On Writing and Happiness

Writing is an art. In 7th grade, it wasn’t. In 8th, it wasn’t. In my ninth grade, many, many years ago, my brother started a blogspot page for me. Suddenly, writing became fun. I could finally construct complex sentences and not have to worry about losing points. I could express myself *JUST* as I wanted to, and not have to worry about my words being “too flowery”. And so, I began writing intermittently on my primary blog and excessively on a private blog.

As I grew up, my association with writing changed.

Writing became my way of dealing with the world. ‘Dealing’ may not be the most appropriate choice of word, but it’ll do regardless. Writing became the way I professed love, the way I channeled heartbreak, and the way I communicated with my mother through carefully crafted letters.

And perhaps most importantly, it became a way I found myself,  the way I centered myself when everything else spiraled out of control. For those of you who don’t know me, let me tell you three things you ought to know about me –

  1. It takes very little to make me happy (thank god for that)
  2. I have the attention span of a goldfish and the memory of a lifeless tank
  3. I have massive anxiety

Why is this important? Well, if I’m writing about happiness or hope (as you’ll see in the piece below), you need to know where I’m coming from, emotionally.  Once you know these three things, I think our virtual association will be perfect.

Now, back to writing.

I wrote the following poem sitting in a waiting room. I was so cozy and comfy in a big sticky leather chair that one point I thought I’d sleep off. Oh, also, I have an uncanny ability to fall asleep anywhere. It’s a gift.  Just as I was about to doze off, I thought of a plant.

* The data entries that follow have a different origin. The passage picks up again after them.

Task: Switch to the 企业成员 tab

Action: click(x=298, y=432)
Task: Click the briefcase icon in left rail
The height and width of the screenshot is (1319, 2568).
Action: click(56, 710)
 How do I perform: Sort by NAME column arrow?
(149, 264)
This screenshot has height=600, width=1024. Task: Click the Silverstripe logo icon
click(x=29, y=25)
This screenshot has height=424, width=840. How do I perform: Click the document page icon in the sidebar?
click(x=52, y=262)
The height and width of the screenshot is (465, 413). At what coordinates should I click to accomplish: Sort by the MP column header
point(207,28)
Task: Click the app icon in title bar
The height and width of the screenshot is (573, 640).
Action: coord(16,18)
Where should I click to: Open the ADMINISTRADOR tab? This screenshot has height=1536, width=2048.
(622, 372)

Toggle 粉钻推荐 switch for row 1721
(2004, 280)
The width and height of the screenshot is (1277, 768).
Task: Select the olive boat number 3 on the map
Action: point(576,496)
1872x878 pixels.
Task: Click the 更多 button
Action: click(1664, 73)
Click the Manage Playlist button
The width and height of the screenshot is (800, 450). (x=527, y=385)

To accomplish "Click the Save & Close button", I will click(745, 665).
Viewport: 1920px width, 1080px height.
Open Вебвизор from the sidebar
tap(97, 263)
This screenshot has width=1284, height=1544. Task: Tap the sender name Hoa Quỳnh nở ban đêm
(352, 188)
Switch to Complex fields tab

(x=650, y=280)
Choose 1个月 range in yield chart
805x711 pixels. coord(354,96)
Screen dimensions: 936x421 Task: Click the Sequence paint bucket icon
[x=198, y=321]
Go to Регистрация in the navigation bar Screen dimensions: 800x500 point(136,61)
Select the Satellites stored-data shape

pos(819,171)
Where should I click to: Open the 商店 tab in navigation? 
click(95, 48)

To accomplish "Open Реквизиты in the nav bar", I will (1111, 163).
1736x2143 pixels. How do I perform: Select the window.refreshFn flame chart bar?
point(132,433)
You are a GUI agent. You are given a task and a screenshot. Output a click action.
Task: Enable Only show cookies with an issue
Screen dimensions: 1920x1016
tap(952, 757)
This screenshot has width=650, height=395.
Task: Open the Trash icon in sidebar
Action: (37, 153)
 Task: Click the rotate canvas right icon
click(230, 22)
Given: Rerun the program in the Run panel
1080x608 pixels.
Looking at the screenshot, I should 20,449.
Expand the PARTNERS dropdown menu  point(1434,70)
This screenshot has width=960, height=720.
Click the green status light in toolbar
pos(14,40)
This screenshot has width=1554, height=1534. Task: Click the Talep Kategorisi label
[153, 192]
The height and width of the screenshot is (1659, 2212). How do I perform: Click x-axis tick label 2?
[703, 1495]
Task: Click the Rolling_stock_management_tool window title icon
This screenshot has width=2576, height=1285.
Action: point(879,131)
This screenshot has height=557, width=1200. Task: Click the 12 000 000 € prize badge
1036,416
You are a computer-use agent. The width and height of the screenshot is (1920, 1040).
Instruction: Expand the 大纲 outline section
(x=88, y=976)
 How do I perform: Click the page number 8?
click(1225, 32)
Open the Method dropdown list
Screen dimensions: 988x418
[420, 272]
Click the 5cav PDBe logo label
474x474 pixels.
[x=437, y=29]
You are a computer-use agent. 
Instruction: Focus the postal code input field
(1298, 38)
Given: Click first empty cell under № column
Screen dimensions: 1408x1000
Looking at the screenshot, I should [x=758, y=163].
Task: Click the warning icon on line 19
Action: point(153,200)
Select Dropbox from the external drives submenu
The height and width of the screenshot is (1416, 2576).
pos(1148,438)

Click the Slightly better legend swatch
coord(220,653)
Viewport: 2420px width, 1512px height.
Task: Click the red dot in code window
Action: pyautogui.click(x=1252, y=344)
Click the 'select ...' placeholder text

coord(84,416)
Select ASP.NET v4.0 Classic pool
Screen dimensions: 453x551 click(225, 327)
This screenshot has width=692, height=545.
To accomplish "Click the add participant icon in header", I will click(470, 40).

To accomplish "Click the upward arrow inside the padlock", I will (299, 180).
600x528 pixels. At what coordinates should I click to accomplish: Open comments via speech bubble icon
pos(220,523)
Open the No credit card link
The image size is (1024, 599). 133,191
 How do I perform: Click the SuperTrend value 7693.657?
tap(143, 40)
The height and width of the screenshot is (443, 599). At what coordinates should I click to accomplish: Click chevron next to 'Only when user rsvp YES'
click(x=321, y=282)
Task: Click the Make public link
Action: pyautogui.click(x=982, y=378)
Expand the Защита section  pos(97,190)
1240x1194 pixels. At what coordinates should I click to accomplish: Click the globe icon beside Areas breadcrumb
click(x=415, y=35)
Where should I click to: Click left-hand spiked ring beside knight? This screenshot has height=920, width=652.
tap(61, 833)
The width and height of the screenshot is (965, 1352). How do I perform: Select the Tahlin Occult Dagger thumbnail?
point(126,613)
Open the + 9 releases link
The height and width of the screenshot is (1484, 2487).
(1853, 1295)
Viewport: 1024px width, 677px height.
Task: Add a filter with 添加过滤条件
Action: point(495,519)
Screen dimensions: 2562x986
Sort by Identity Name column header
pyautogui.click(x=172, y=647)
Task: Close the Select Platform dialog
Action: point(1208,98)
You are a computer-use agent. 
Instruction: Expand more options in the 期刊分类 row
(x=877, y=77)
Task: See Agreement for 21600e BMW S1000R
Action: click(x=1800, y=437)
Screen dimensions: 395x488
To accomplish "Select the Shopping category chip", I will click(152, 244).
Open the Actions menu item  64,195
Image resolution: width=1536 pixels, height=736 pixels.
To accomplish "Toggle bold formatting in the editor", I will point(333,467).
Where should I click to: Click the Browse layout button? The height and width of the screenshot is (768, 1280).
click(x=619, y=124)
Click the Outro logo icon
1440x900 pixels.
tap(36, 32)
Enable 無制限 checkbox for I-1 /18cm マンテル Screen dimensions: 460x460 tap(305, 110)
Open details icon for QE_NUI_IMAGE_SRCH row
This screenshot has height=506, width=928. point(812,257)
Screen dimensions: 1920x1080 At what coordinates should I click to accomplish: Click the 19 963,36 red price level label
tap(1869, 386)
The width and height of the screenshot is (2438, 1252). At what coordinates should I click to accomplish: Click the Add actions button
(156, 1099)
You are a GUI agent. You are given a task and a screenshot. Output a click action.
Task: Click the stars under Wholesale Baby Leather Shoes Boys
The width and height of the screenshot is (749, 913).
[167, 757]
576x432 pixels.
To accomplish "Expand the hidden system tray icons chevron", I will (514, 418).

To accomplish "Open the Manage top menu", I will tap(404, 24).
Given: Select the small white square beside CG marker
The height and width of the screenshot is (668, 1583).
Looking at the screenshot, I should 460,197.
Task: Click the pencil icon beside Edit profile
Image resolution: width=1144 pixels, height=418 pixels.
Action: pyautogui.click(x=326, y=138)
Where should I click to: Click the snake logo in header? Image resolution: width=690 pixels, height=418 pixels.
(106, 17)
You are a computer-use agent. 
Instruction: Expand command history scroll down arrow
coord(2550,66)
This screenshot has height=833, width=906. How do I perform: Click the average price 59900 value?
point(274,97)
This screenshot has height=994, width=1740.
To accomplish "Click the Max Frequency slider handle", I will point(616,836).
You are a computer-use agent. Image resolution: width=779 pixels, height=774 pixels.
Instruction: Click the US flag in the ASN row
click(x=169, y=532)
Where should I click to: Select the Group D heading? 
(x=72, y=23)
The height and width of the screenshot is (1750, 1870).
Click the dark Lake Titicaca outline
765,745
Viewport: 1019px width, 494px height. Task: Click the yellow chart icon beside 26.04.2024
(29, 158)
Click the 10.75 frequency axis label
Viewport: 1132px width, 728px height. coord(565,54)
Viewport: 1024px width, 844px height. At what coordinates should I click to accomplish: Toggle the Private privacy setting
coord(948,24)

And then, this. came along. And when it did, wonderful things happened. It reminded me of all the work I was putting in to hope more, to have more faith, and to always follow my heart.

The Chair

Every three seconds the world stops,
the air flattens, the water freezes and my heart skips a beat.
Every three seconds
I come close to collapsing into a tiny chair, existing only in my mind
And hence, in a parallel world.
They say I’m crazy for finding chairs where none exist
But what they don’t know
Is that for every hundred chairs I think of,
I chance upon a park.
In that park
Regardless of weather and occasion

 I find a bench
Chair
pavement.
Something that allows me to be grateful to sit
So that the tiny chair, existing only in my mind
Materializes as a bench
chair
pavement.
And now imagine if I had for a second
Listened to the noise of those who never sit,
I too, might be exhausted
And lonely
And never at rest.

 

P.s – That picture above? I had found a chair.